SQL Server 2000 DTS Part 9 - DTS Designer Tasks

Tuesday Feb 10th 2004 by Marcin Policht
Share:

The last installment of this series discussed the basic principles and applications of the Transform Data task. This article continues, focusing on its more advanced features.

In our previous article, we started discussing basic principles and applications of the Transform Data task. We will continue this topic here, focusing on its more advanced features. So far, we have described the purpose of four of the tabs of the Transform Data Task Properties dialog box in the most basic scenario, without resorting to the use of multiple processing phases.
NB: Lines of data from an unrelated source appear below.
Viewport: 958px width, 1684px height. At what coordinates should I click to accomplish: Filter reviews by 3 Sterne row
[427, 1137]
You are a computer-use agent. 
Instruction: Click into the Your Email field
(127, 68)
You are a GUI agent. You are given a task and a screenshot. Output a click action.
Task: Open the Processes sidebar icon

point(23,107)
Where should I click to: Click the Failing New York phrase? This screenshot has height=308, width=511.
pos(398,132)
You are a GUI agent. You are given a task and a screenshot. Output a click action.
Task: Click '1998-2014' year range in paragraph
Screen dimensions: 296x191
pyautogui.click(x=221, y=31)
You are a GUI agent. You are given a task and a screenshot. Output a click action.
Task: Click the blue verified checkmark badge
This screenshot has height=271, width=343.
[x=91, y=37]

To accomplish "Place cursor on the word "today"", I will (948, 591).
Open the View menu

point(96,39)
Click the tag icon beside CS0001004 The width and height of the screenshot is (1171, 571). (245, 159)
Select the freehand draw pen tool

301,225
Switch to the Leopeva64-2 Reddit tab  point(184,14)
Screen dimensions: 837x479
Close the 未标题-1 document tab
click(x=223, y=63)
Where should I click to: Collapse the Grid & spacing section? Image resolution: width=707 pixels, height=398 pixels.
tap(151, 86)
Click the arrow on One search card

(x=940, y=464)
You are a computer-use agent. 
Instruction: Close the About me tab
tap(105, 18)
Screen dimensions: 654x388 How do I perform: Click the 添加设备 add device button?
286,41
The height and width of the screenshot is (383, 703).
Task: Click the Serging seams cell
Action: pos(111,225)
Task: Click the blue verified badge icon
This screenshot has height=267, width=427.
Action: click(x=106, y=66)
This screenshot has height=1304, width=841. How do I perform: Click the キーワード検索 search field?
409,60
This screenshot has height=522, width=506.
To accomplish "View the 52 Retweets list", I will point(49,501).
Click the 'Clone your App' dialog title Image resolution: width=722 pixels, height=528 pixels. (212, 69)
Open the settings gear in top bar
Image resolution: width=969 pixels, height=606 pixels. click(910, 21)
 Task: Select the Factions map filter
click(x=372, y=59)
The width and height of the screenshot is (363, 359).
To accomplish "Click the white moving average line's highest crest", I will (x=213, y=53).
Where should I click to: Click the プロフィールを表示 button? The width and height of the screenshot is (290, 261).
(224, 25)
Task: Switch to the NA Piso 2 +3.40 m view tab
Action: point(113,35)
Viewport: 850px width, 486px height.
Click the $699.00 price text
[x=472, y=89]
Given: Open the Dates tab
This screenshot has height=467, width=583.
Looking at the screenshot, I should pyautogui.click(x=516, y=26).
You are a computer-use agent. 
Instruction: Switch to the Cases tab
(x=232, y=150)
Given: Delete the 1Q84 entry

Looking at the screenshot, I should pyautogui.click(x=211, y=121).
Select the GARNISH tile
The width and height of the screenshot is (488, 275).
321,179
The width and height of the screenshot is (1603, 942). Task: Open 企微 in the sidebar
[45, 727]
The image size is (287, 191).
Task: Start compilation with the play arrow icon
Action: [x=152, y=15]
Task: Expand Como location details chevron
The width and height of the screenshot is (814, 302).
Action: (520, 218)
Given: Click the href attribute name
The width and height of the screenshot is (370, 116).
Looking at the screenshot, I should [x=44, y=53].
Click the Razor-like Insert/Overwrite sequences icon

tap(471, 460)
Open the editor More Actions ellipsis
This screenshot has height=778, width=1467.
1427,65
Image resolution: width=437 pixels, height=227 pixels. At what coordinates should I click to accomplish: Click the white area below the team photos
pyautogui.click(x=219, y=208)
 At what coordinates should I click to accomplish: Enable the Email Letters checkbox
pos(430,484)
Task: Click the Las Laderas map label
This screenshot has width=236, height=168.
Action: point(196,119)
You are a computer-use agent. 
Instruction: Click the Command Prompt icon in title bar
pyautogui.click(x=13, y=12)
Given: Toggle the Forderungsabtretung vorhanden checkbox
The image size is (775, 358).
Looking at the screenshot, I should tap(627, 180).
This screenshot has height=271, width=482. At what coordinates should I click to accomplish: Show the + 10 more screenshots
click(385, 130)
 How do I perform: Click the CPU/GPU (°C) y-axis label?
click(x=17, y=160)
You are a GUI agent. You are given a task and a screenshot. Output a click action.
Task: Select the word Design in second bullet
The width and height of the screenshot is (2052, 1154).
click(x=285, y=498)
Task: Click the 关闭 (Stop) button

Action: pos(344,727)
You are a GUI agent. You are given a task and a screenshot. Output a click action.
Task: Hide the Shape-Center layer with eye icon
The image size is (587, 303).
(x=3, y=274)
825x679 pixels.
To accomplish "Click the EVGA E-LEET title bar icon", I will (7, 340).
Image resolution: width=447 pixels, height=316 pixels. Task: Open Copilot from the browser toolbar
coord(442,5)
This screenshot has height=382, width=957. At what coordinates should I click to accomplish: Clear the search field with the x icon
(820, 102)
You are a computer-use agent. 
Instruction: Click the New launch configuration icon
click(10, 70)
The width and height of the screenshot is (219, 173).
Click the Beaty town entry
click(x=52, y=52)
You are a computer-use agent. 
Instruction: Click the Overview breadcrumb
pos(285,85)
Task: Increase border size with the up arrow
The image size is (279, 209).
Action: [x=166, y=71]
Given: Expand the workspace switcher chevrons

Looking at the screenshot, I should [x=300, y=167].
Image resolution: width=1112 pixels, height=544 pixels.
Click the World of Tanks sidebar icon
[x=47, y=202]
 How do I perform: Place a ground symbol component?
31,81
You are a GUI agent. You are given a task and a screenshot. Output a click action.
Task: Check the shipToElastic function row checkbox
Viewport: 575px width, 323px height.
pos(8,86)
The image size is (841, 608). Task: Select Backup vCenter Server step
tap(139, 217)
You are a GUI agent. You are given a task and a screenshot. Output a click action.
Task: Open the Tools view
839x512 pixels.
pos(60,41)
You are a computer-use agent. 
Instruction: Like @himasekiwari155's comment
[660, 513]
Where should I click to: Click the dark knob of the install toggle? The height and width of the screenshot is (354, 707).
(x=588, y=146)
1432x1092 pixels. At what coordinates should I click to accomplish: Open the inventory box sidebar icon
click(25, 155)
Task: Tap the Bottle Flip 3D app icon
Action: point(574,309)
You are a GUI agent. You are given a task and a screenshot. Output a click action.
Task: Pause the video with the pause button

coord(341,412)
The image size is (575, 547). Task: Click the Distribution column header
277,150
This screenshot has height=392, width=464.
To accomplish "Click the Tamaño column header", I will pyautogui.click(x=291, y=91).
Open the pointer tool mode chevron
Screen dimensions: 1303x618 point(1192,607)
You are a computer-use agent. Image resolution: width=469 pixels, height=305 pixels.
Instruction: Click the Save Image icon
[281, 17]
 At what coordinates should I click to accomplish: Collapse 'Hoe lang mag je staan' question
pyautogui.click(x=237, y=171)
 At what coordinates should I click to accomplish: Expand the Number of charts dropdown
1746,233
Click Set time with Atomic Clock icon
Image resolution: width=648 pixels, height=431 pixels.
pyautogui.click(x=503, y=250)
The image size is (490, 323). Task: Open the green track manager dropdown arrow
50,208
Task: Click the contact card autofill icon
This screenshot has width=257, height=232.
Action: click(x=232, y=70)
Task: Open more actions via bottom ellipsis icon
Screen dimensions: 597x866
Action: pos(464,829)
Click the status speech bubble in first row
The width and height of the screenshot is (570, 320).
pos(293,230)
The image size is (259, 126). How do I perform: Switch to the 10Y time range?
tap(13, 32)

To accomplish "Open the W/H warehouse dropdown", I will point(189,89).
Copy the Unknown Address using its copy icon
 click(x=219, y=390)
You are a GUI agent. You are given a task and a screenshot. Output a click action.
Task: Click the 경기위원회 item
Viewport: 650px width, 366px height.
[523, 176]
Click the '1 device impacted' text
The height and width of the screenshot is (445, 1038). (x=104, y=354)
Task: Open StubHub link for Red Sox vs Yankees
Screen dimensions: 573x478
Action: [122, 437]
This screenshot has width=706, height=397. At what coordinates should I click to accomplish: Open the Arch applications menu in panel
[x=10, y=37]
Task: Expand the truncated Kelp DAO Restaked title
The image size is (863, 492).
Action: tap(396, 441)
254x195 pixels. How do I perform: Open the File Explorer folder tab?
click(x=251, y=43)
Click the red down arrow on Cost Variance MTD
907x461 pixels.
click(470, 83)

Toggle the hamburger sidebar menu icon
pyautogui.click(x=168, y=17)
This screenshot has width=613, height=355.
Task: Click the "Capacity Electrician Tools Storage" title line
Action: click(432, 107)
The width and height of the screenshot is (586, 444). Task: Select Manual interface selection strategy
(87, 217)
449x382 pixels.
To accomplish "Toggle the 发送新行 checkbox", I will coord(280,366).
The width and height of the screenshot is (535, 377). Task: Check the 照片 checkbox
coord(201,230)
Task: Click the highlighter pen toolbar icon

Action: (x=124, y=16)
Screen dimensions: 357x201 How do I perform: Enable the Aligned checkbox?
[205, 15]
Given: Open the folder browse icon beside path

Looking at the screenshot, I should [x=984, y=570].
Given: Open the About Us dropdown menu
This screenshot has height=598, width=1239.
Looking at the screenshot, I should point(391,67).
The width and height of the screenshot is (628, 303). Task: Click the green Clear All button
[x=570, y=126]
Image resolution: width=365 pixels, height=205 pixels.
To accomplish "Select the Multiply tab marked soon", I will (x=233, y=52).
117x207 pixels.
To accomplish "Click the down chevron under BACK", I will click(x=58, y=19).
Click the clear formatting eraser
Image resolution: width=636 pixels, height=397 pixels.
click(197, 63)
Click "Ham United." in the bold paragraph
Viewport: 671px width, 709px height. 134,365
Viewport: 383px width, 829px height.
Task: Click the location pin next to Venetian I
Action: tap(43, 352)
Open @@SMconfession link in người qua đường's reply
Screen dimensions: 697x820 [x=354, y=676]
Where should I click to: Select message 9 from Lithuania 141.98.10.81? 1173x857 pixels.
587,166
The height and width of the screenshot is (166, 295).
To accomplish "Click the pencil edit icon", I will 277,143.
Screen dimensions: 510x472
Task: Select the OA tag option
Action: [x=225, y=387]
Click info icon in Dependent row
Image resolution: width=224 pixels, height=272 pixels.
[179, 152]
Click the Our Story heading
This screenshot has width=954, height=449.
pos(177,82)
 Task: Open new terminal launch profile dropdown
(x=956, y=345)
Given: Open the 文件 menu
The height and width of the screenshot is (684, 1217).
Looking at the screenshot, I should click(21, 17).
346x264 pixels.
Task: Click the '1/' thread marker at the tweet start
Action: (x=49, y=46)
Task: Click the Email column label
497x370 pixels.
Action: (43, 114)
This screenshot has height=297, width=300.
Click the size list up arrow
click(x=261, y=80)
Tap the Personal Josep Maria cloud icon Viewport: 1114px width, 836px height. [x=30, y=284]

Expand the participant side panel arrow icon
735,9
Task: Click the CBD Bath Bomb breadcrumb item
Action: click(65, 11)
The last tab of the Transform Data Task Properties dialog box, labeled Options, provides a number of choices controlling error handling and more advanced data transformation settings. Errors can be recorded in an exception file, with an arbitrarily assigned location and name. Its type can be either set to be compatible with SQL Server 7.0 implementation (in case you are using parsers written for this version) or customized by selecting separate files for error messages, source, and destination rows (with .source and .dest extenstions, respectively) whenever transform fails. In either case, you can assign formatting details, such as characters used for row and column delimiters, as well as text qualifiers. The next section on the Options tab determines data movement parameters, such as maximum error count (maximum number of errors that can occur before a task is terminated), fetch buffer size (number of rows fetched from a source at a time), first, and last rows (allows limiting the size of transformation, skipping header and footer rows, and resuming transfer in case of a partial failure). Finally, the last section on the Options tab, applicable strictly to SQL Server data transforms, allows you to force fast data load (which is recommended from the performance point of view, although it affects recoverability and should be followed by a full backup). Once enabled, this setting makes it possible to configure a number of suboptions, such as transferring NULL values to a destination column with a default value assigned, or behavior relating to constraints check, table locking or identity insert. You can also specify for data to be processed in batches. The value of the batch size parameter indicates the number of rows to be considered as a single unit (when set to 0, the entire data is loaded in one batch). We will explain the significance of this setting shortly.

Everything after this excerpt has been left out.